Task to carry out
Scan the entries for lines with the word "button", then copy those lines.

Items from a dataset
┄┄┄┄┄┄┄┄┄┄

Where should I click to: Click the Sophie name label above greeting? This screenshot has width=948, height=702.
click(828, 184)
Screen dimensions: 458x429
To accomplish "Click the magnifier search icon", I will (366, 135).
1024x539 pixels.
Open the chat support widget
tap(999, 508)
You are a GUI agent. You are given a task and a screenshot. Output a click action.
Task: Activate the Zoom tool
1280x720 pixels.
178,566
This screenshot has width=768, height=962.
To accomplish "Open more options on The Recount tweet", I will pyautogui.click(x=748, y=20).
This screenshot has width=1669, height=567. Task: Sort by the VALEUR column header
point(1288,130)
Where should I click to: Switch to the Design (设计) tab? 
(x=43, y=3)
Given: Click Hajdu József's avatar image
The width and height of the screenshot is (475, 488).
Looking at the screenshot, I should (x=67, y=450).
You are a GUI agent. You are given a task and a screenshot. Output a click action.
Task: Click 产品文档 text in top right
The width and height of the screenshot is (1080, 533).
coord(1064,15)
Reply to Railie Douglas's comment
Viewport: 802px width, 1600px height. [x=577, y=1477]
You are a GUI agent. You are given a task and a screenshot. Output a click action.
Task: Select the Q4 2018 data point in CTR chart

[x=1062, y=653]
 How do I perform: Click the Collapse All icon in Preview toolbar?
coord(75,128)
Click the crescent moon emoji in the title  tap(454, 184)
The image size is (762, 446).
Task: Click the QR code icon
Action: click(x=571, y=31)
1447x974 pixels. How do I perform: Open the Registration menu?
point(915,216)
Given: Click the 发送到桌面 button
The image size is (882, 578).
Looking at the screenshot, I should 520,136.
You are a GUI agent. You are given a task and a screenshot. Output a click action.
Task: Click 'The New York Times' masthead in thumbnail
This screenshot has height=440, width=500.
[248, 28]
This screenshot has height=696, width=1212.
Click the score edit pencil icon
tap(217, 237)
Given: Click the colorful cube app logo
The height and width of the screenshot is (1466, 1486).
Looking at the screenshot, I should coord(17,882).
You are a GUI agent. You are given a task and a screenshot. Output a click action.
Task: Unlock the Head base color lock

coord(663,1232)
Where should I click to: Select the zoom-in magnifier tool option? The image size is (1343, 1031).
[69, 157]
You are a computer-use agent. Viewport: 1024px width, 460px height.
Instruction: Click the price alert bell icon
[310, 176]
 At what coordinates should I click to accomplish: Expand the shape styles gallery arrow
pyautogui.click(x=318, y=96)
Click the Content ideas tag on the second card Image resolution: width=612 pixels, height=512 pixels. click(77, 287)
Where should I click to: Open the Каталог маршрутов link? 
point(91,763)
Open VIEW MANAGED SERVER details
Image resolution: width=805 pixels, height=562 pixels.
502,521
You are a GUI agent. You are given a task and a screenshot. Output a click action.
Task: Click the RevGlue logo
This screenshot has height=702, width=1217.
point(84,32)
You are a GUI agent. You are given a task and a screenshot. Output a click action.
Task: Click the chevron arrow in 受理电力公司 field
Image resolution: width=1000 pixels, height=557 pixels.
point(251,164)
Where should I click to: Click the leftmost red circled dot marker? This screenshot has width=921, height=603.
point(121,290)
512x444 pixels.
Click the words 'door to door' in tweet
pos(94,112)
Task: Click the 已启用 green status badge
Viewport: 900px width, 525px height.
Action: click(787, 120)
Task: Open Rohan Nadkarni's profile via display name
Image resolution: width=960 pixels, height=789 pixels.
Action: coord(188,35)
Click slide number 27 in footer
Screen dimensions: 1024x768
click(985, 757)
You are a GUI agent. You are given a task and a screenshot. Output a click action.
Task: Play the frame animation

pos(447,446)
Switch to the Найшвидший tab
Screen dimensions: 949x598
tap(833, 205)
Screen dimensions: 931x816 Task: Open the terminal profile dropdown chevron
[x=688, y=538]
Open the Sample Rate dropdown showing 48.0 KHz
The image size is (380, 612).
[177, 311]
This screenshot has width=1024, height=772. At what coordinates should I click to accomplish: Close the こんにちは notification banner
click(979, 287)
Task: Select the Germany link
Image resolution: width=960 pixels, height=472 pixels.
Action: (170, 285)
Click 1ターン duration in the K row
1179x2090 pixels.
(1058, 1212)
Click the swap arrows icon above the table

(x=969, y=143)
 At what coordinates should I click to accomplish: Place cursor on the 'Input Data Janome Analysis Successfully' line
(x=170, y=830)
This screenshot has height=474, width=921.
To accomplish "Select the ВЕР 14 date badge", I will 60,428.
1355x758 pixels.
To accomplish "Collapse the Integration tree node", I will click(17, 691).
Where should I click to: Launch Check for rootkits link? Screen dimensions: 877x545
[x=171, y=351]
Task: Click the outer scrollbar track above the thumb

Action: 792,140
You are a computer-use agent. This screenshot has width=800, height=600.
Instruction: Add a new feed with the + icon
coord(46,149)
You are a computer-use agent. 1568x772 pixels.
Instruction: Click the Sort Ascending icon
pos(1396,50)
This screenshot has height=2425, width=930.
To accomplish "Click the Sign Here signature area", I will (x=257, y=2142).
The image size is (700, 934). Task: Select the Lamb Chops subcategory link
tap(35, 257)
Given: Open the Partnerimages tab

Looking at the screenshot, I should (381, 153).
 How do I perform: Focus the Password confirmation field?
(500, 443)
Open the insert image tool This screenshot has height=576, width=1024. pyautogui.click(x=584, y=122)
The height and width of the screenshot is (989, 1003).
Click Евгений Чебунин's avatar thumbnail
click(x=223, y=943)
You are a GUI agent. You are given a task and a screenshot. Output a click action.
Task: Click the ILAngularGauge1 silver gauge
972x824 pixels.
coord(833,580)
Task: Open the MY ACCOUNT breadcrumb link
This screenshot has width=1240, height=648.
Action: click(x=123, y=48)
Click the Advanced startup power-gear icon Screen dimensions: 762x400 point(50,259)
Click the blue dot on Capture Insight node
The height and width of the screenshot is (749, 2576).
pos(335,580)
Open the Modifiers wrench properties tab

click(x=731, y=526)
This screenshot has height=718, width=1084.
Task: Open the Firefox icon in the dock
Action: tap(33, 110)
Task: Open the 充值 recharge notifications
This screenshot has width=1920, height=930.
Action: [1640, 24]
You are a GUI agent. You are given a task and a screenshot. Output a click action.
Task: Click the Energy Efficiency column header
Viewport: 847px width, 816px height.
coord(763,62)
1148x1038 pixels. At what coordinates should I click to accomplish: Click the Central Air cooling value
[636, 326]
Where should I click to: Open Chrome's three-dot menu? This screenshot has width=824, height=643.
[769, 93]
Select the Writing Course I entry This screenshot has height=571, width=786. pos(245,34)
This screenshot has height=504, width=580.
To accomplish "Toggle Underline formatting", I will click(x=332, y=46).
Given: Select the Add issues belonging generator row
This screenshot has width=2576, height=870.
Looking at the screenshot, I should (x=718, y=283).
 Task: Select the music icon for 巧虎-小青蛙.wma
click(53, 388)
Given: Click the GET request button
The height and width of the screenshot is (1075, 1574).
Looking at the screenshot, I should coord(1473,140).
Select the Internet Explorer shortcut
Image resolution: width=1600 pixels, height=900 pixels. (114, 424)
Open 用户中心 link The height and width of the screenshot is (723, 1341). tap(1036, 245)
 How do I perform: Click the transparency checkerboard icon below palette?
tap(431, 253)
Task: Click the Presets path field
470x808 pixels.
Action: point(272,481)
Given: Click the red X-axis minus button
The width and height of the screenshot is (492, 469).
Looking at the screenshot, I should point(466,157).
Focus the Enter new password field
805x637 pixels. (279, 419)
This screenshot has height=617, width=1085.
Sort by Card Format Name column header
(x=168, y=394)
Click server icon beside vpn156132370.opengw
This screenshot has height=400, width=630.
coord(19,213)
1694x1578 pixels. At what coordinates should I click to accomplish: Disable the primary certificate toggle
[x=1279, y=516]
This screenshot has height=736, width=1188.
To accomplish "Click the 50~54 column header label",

┄┄┄┄┄┄┄┄┄┄

Output below
Given: Click the 发送到桌面 button
Given: Click the GET request button
Given: Click the red X-axis minus button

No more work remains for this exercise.